When I get stressed, I break out in hives. I mean, these huge welts of itchy skin just start popping up on my body - usually starting at my hands or wrists. Not sure why in those locations; but it could be worse. I mean, imagine if it was my face or something. Ugh. There have been times when I have scratched myself until I broke the skin. Now if that were on my face, I would really be a scary sight!!
Considering that I get hives probably 5 times a week, I must have a lot of stress. That is a rhetorical statement. I KNOW I have a lot of stress. More than the average person.

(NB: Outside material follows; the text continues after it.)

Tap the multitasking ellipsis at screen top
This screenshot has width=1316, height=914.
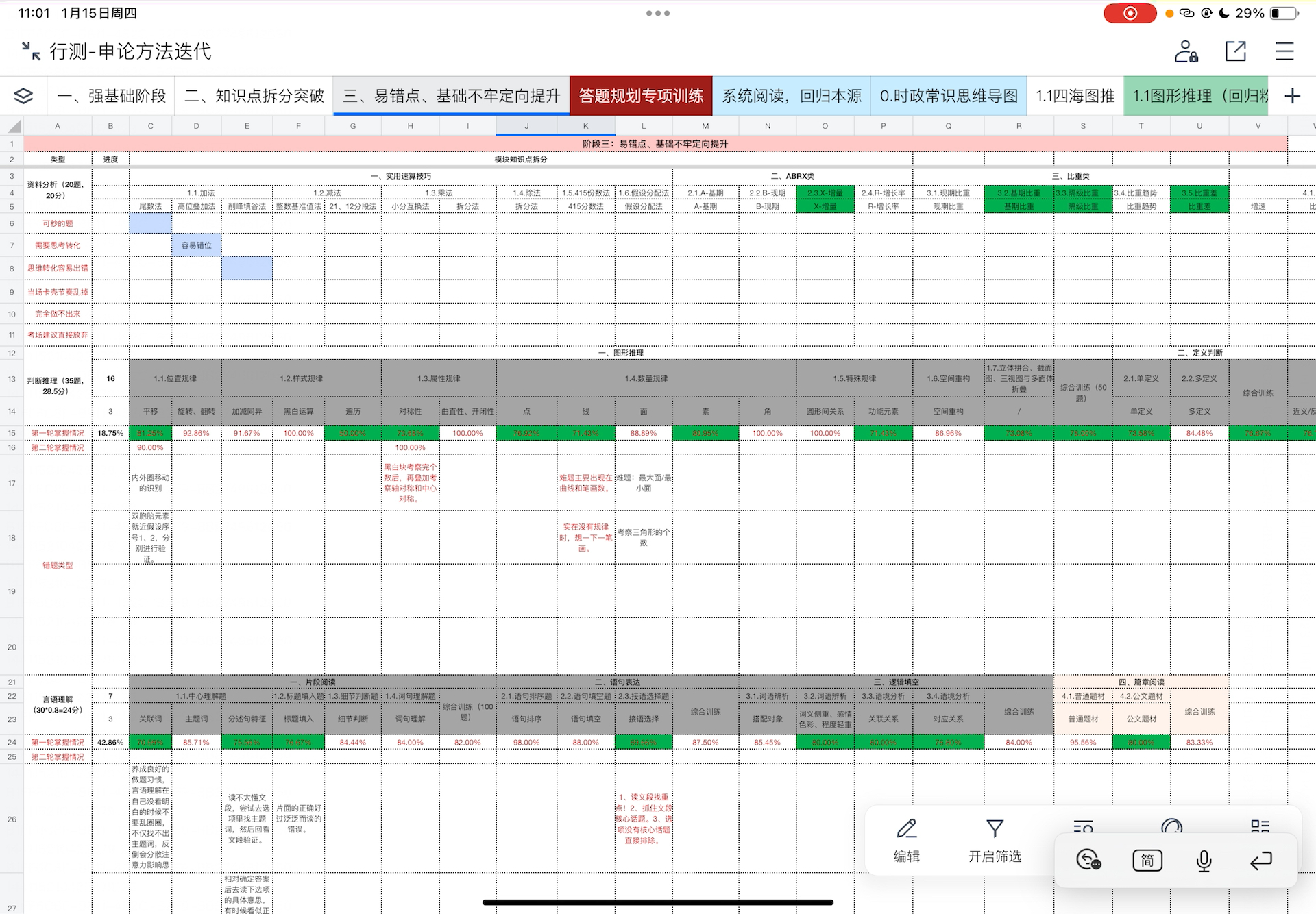coord(657,13)
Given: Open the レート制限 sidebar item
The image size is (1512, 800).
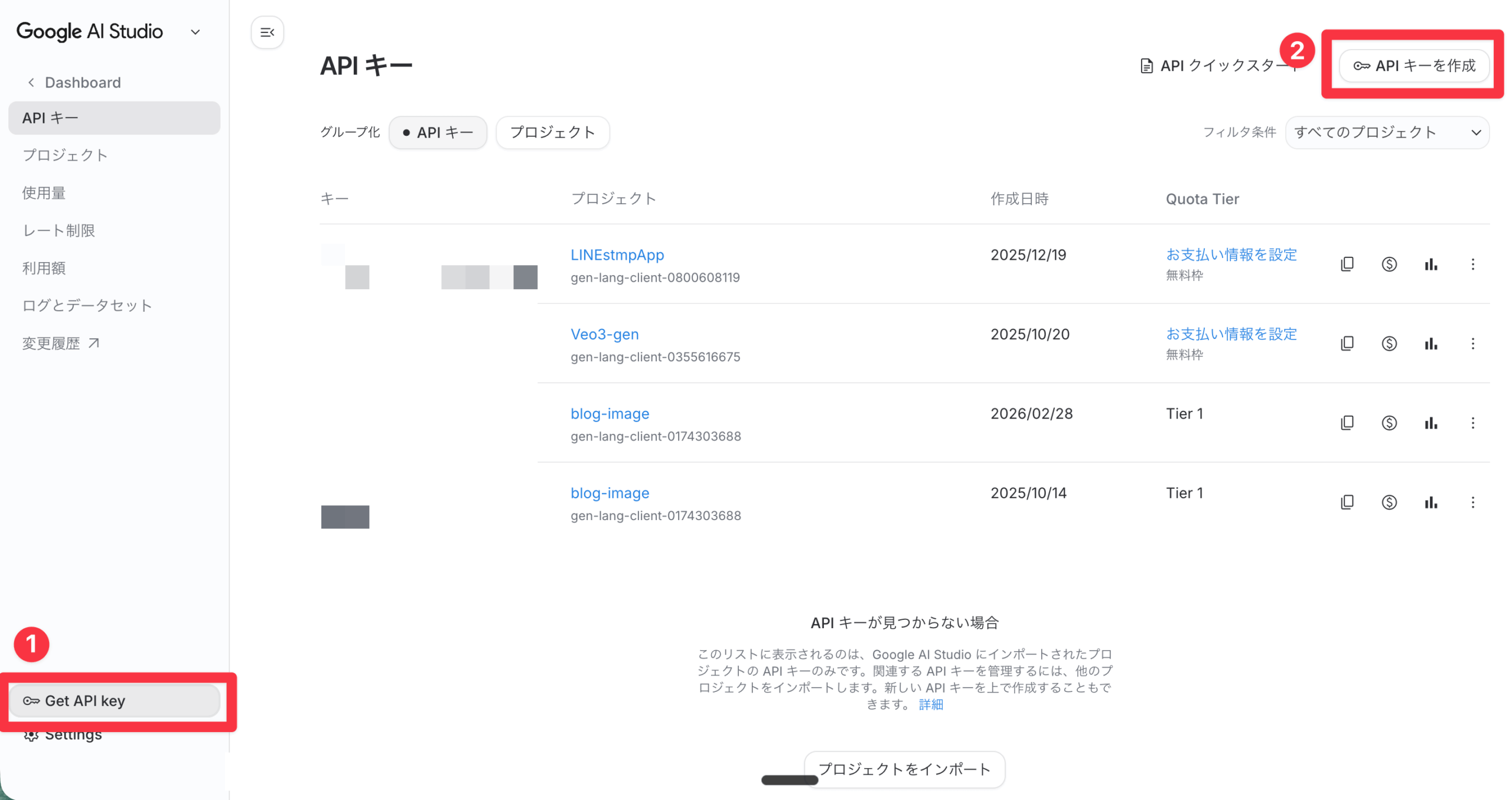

My stressors are personal in nature at this time. Not too comfortable blogging about them now; but leave it to say that I cannot see any way out of the bind I'm in. It's funny, really. I saw my uncles a few weeks ago for the first time in a long time. Both of them told me separately how proud of me they were. Went on and on about how much I have accomplished in my life; how great my kids were, blah blah blah. The whole while I was thinking, "Boy have I got them fooled" because they have no idea just how messed up I am.

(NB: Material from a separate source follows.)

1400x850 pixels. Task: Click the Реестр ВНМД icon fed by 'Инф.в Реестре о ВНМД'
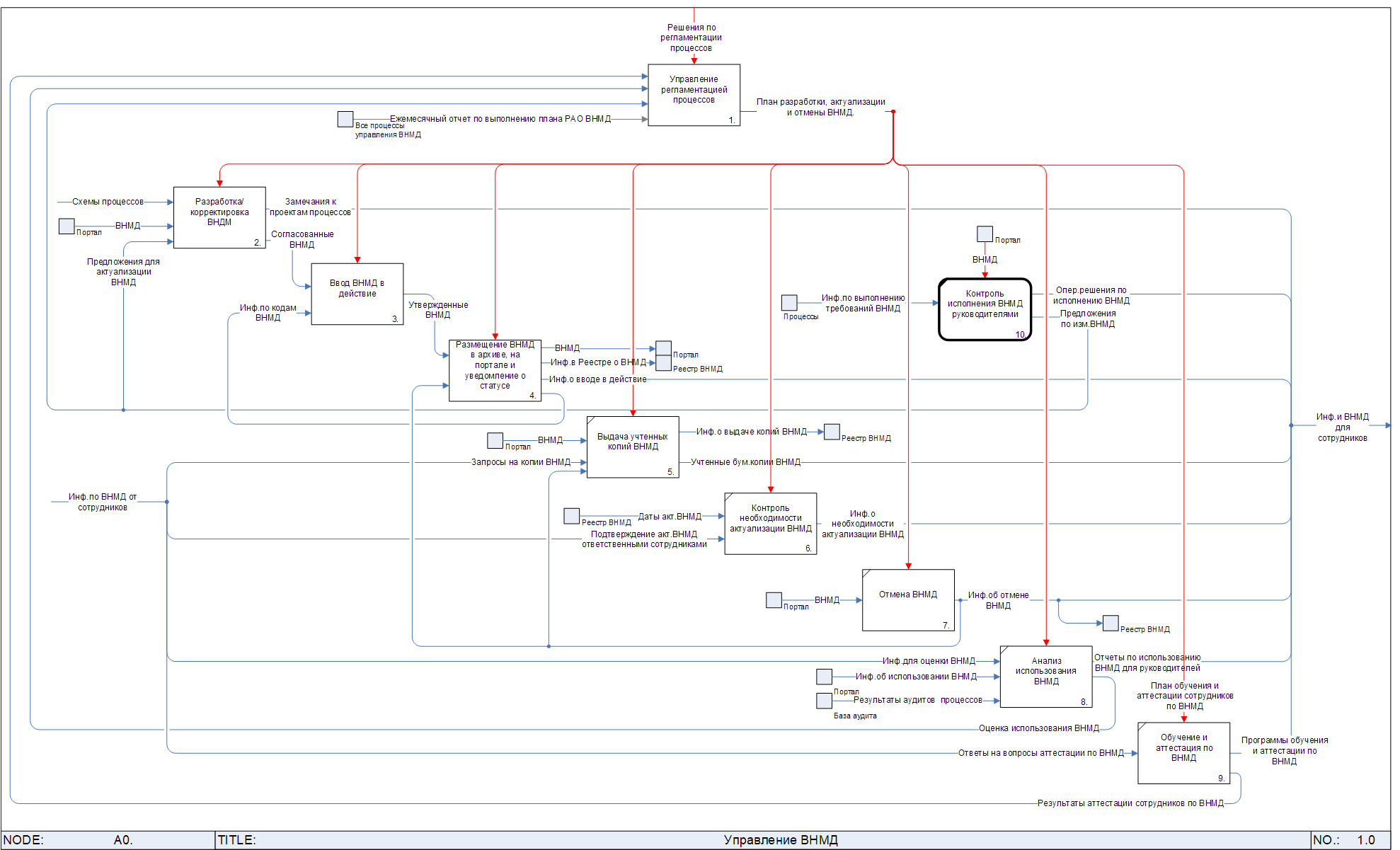[x=663, y=363]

I have tried to drop hints - even said outright what the problem was - to my family. My sister and mom are both very busy in their lives and I guess they don't realize how much this is affecting me. Oh well. Gotta figure it out on my own, I guess.

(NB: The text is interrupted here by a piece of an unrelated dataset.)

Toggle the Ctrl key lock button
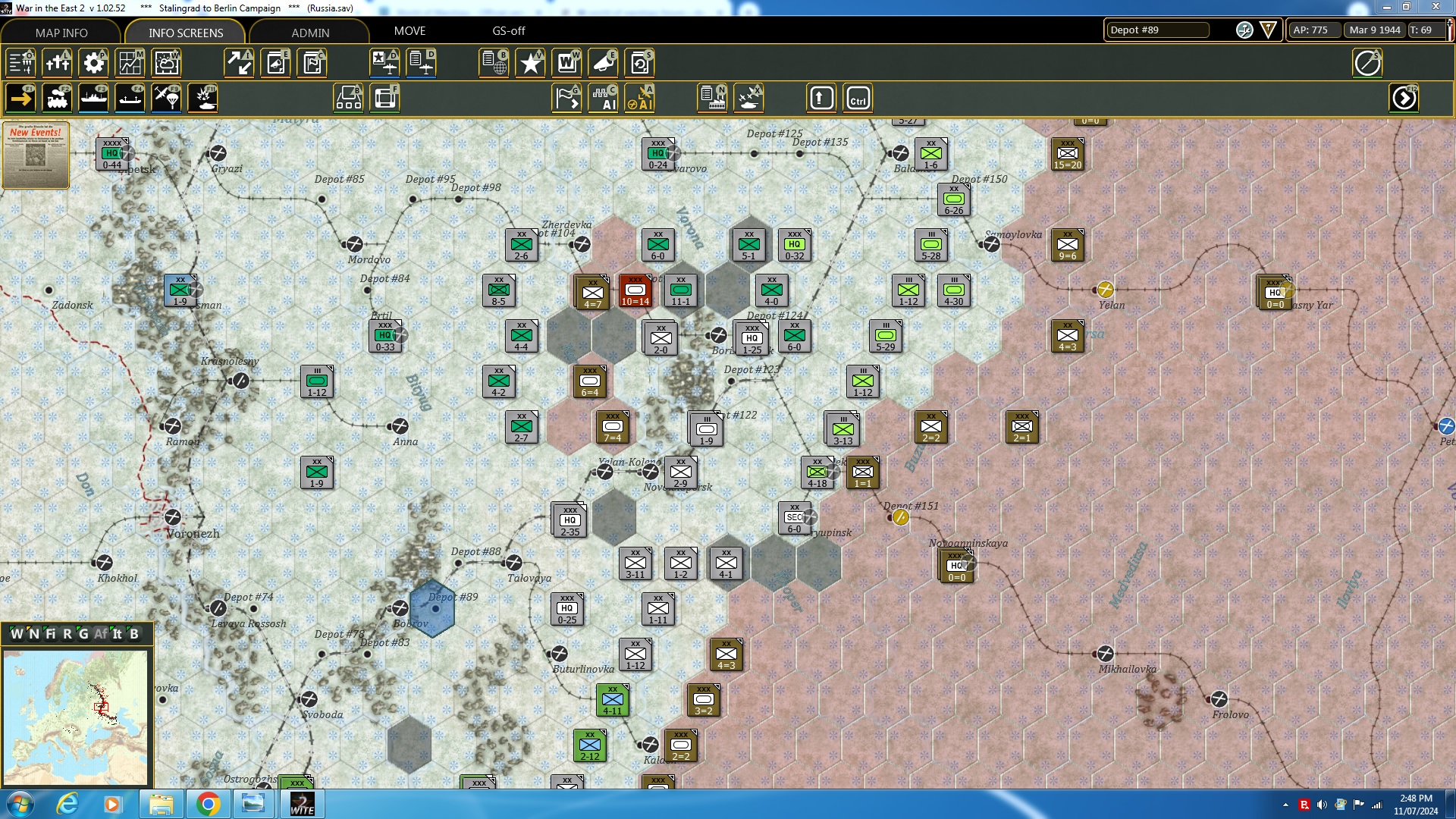The height and width of the screenshot is (819, 1456). click(x=858, y=99)
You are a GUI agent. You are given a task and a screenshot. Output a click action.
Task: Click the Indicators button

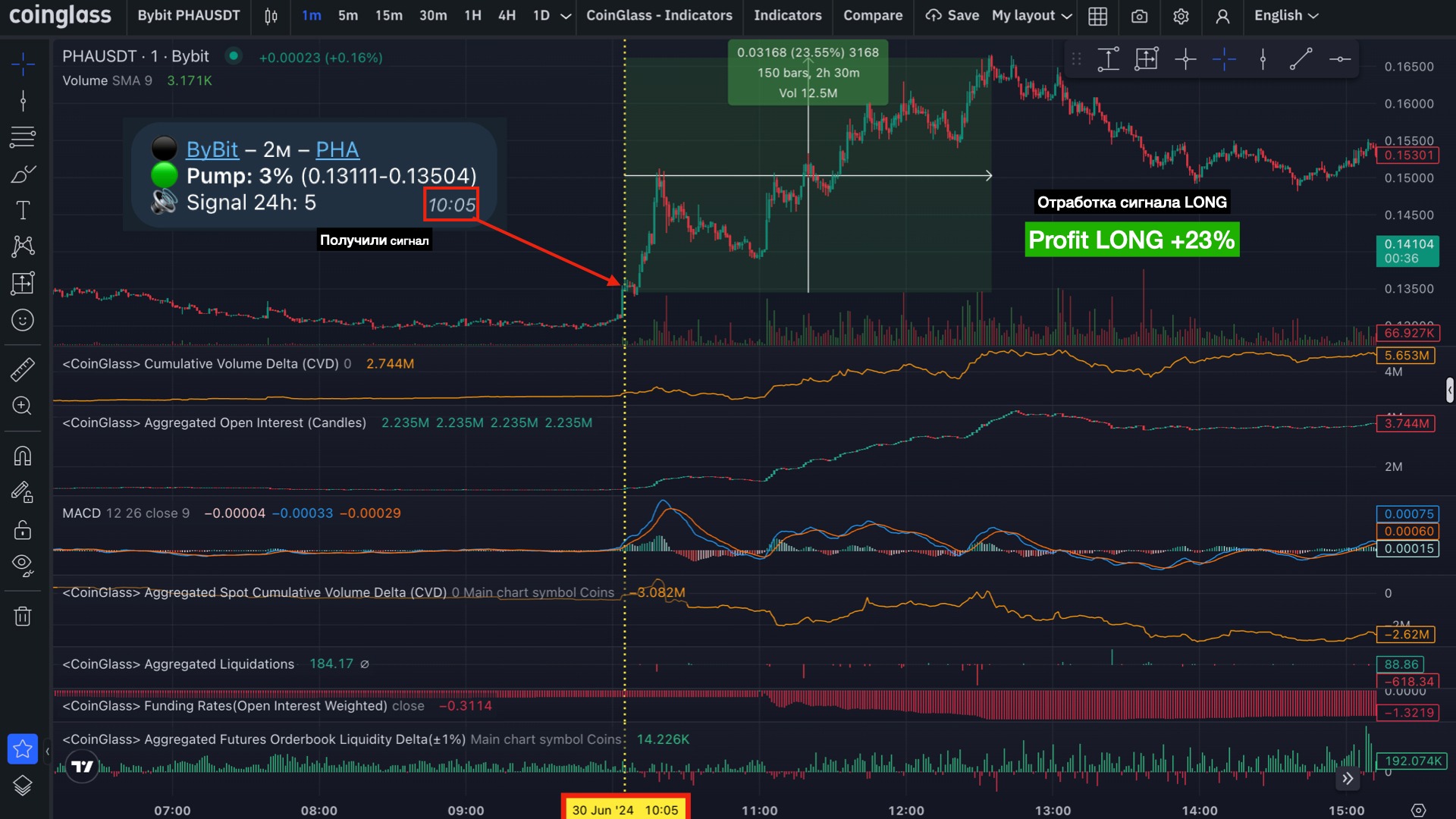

Lately, I'm developing another side-effect of stress - INSOMNIA!! Insomnia sucks. It's like, I lay in bed tired as all hell; but, NOTHING! I just can't sleep. When I stop at the end of the day, my mind says, Hmmm what a great time to get some serious thinking done! And I'm left wide awake trying not to think at all, all the while, thinking.
The problem is that I feel I have put myself here and I have to figure a way out on my own. No sad story put me here. No sympathy getters. Just plain and simple ignorance. Then, of course, there is the "I MADE MY BED SO I HAVE TO LIE IN IT" statement that I tell myself all the time.
Speaking of beds, I guess I will try again. Nighty night.